PDP threatens to boycott 2019 election
Nigeria’s main opposition party, the Peoples Democratic, has threatened to boycott the 2019 general elections.
The national chairman of the party PDP, Uche Secondus, said on Thursday that the party was consulting with its relevant organs, and was reviewing last weekend’s Ekiti election.
Mr Secondus said the governorship election was rigged, saying the party contested against the Independent National Electoral Commission and the security agencies, not the All Progressives Congress, APC.
He said this while receiving a Joint International Election Observation Mission fielded by two American international civil agencies, the National Democratic Institute (NDI) and the International Republican Institute (IRI) on Thursday, at the party headquarters in Abuja.
A statement from the media office of the chairman, signed by the media Adviser, Ike Abonyi, quoted Mr Secondus as saying that what happened in Ekiti state was not just electoral fraud but robbery in connivance with INEC and security agencies.
“In Ekiti state governorship election last Saturday we did not contest with APC we contested with INEC and Security agencies.
“Ekiti election is strategic to the general election in 2019 and from what happened we are consulting with our people to see whether we would participate in the election or not.”

→ **Material supplied**
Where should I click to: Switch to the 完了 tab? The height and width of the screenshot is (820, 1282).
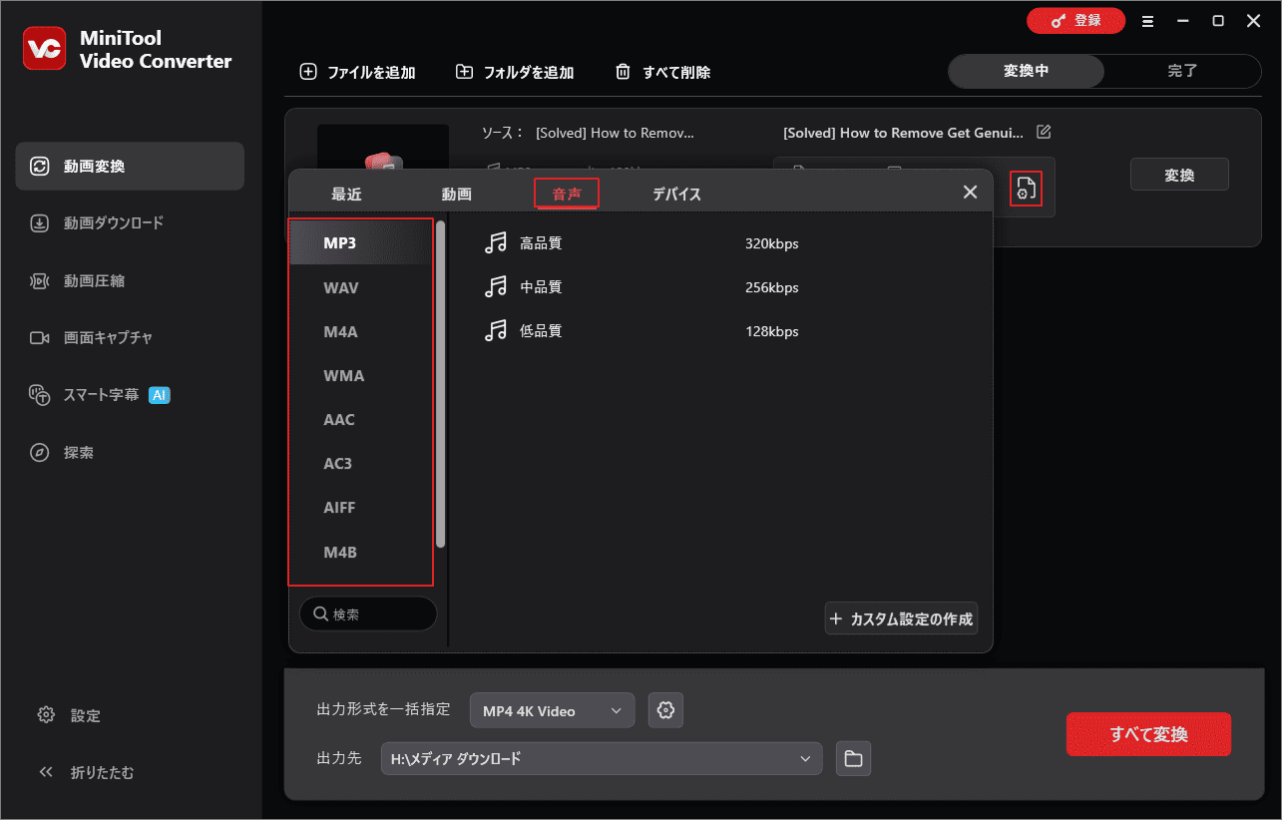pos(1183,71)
--
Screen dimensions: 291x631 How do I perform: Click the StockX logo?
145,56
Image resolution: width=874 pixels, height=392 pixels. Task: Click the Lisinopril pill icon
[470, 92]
...
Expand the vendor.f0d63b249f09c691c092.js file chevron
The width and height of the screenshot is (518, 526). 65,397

→ **Task to carry out**
In the article on the PDP's boycott threat, who signed the statement issued by the chairman's media office?

→ **Output of the task**
Ike Abonyi, the media adviser, signed the statement.